Evaluate all but one file in a directory - InSpec

Chef InSpec
1

Hello,
Hoping someone might be able to help me out with a specific issue here. I would imagine this is a very common case but I can find no explicit answers...

I want to run a control where I evaluate file properties for each object in a directory. The expectation is that every single object in this directory is a file, except for a single directory that is nested within.

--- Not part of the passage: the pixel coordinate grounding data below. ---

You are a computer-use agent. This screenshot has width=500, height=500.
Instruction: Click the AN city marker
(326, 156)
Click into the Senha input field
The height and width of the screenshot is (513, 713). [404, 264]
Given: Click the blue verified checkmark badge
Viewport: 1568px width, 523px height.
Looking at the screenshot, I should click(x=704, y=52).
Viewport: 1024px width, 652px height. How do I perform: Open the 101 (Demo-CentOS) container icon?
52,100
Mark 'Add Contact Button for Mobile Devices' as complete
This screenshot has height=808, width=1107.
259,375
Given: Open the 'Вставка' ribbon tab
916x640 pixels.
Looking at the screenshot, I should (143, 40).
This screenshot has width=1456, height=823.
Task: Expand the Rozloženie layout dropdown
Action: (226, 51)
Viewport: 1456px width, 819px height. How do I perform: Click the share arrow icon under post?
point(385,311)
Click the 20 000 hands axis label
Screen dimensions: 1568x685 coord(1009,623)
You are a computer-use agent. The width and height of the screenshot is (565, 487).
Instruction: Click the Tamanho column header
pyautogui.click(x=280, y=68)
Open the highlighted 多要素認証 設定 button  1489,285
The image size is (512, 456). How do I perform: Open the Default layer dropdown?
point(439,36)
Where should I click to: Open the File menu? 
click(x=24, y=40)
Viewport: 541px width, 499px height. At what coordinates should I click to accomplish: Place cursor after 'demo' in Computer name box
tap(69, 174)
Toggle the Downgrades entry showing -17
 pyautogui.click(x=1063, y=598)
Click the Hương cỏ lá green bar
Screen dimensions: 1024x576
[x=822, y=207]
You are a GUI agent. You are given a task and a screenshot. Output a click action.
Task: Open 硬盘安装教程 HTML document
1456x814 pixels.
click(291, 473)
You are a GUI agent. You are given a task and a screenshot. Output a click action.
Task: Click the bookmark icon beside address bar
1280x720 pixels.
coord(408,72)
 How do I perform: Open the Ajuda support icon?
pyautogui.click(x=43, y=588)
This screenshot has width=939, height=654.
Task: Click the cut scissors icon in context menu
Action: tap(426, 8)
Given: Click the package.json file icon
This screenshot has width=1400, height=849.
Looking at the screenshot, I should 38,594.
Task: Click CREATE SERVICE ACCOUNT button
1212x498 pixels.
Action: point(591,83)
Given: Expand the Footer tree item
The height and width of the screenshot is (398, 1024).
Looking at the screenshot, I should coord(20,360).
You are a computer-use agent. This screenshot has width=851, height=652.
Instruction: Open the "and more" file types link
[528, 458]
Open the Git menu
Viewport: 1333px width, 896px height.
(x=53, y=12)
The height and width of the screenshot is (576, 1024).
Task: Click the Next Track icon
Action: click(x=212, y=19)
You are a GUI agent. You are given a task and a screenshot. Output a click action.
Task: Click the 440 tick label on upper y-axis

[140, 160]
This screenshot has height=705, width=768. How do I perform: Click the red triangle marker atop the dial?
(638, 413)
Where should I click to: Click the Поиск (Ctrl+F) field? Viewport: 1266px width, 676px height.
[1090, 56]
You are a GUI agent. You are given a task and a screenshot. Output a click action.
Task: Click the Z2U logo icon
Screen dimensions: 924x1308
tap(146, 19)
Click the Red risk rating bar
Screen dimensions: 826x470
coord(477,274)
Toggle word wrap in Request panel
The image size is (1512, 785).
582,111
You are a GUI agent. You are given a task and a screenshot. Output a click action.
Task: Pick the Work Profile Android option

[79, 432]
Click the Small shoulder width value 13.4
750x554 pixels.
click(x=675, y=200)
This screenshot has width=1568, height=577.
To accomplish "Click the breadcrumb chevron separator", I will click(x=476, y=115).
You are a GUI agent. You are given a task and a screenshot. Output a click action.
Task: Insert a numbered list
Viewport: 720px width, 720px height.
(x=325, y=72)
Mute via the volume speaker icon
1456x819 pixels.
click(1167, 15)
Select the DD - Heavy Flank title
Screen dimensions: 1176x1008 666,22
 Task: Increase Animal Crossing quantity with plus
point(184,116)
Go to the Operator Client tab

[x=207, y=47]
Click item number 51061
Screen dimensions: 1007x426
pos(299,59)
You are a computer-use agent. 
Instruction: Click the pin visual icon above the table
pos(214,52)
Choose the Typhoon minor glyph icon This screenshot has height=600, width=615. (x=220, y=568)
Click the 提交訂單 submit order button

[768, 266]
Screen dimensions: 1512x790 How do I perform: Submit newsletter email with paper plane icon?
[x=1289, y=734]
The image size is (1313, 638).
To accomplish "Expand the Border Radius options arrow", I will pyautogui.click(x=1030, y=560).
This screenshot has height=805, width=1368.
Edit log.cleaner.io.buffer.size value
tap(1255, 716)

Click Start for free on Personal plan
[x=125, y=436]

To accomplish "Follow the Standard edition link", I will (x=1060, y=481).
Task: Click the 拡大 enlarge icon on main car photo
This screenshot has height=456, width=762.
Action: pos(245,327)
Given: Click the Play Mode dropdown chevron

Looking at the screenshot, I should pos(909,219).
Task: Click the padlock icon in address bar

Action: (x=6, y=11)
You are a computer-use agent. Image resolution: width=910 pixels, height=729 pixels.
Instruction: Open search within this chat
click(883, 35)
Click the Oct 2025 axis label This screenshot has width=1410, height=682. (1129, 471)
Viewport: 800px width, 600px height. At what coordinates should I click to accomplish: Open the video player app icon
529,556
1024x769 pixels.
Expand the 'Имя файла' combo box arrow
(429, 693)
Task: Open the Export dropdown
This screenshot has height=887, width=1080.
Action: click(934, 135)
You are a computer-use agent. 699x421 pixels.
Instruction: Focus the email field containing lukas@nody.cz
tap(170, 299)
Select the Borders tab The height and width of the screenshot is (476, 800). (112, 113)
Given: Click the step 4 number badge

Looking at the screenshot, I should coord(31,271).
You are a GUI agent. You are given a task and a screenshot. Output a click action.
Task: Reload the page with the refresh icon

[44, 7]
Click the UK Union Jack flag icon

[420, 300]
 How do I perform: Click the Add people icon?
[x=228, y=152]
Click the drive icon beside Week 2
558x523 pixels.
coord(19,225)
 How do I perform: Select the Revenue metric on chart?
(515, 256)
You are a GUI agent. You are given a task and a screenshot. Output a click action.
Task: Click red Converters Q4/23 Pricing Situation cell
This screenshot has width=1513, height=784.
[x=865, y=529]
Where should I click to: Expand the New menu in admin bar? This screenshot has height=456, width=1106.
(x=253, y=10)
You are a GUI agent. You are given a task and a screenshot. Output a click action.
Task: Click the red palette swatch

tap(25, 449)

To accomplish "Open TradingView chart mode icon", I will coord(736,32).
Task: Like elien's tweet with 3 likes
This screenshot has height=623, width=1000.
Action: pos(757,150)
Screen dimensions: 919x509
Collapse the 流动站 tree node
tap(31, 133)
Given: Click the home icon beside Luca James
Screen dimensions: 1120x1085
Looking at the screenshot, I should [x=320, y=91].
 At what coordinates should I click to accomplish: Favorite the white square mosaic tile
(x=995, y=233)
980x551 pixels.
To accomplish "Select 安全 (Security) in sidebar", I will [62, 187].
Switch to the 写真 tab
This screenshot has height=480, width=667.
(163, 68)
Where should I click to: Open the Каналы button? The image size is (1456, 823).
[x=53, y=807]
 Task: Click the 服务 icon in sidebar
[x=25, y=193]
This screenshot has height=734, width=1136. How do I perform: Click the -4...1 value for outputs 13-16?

Say I have a directory with 5 files and 1 directory.

When I run:

::Dir.glob('/etc/a_directory/*').each do |f|
    describe file(f) do
    it { should exist }
    it { should be_file }
    its('mode') { should cmp '0440' }
  end
end

It checks every file like it is supposed to, but obviously gets to my directory and the test fails on it because it is not a file. How do I exclude just that single nested directory?
I have experimented with only_if() but it just causes the whole control to be cancelled.

Can I embed Ruby if/then statements? The file names in the directory will be variable, so I can't hard code them. The directory name will be constant however. How do I exclude this single directory from evaluation - or at least prevent it from failing the control?

Thanks

2

Have you tried using the .reject option to exclude the sub directories?

I have tested this and it seems to solve the issue you have outlined:

dirfiles = ::Dir.glob('/etc/yourdirectory/*').reject do |path|
  File.directory?(path)
end
dirfiles.each do |f|
  describe file(f) do
    it { should exist }
    it { should be_file }
    its('mode') { should cmp '0440' }
  end
end
1 Like
3

Thanks much for this @byteflyer ! After taking a look I think this should solve the issue as well - let us know if that works for you :+1:

4

Fantastic! The .reject option combined with the dirfiles object creation was what I was missing! I applied both and they work as intended. This helps quite a bit, thank you!